Além de render o prêmio a McDormand, o Três Anúncios para um Crime recebeu outros quatro prêmios (incluindo Melhor Filme e Melhor Filme Britânico), se consagrando o grande vencedor da noite.

"Nosso filme é de esperança em vários sentidos, mas também de raiva. E, como temos visto este ano, às vezes a raiva é a única forma de fazer as pessoas ouvirem e mudarem, então estamos entusiasmados que o Bafta tenha reconhecido isso", disse o diretor Martin McDonagh.

Discursos contra assédio e desigualdade

O uso de roupas pretas como forma de protesto contra o assédio foi inaugurado na cerimônia deste ano do Globo de Ouro, quando vencedores do prêmio usaram o discurso de agradecimento para chamar a atenção para o problema.

As campanhas surgiram depois de uma série de acusações de assédio e estupro contra o poderoso produtor cinematográfico americano Harvey Weinstein - ele diz que todas as relações sexuais foram consensuais.

Desde que as denúncias vieram a público, várias personalidades usaram as redes sociais para falar sobre o assunto, algumas detalhando o assédio que sofreram.

A hashtag #MeToo ("eu também", em tradução do inglês) passou a ser adotada por homens e mulheres que já sofreram algum tipo de assédio.
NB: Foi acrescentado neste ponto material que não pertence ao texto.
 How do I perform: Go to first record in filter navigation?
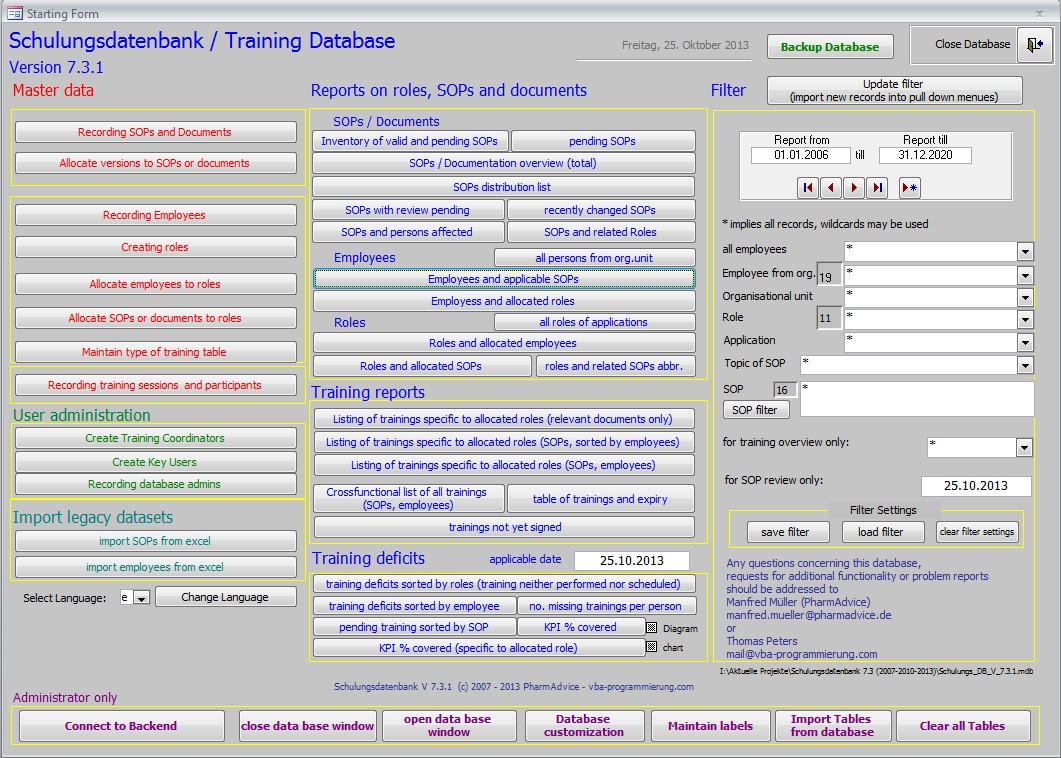tap(808, 187)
E astros de Hollywood lançaram a campanha "Time's Up", (algo como "o tempo acabou") para prestar auxílio jurídico a mulheres vítimas de abuso sexual no trabalho.
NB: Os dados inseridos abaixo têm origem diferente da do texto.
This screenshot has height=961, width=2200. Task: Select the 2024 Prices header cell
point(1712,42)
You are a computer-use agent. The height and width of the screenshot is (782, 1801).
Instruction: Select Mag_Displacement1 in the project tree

A atriz Salma Hayek, que também compartilhou sua experiência pessoal com Weinstein, fez uma brincadeira ao entregar o prêmio Bafta de Melhor Ator.

"Neste importante e histórico ano para as mulheres, eu estou aqui neste palco legendário para celebrar os homens", disse, antes de entregar a estatueta ao ator Gary Oldman por sua atuação em O Destino de Uma Nação.

Do lado de fora do fora do evento, ativistas protestaram contra a primeira-ministra britânica Theresa May. Alguns deles usavam camisetas com os dizeres "Time's Up Theresa".